O'Reilly has turned down several book proposals on BSD UNIX -- from me and
from other authors -- saying that Linux has so much more market share that it
offers them a greater return. Cygnus says that market share is the
reason they won't port tools like Code Fusion (they do support Solaris, Windows,
and NT, so it's not a GPL thing). Ditto Corel with WordPerfect Office.
And the list goes on and on.

The reason why market share, rather than absolute numbers, determines
platform support has to do with the way virtually ALL software vendors 
make such decisions. (The methodology is remarkably uniform throughout
the industry.) The marketing people create a list of candidate platforms 
and order it according to market share.

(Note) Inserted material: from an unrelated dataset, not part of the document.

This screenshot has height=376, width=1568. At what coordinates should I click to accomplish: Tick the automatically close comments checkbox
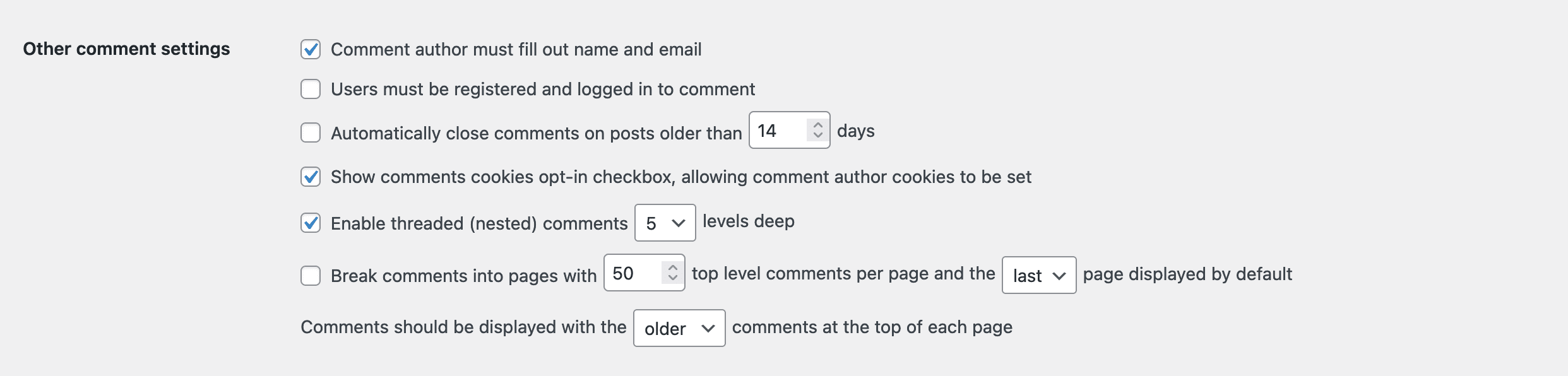[x=311, y=132]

The developers pick the top one 
or two platforms on the list and start coding; more platforms are added as
resources allow.

Alas, there is always a "cut line" below which the vendor will not go. This
is due to the very real problem that that maintaining too many ports, or
supporting too many platforms, will tax the company's development and support 
resources. The makers of the commercial version of TripWire, for example, told me 
candidly that FreeBSD was so far down that they did not believe they would ever
support it. Period. They were doing NT and Linux, then considering whether to
do Solaris or some other commercial UNIX next.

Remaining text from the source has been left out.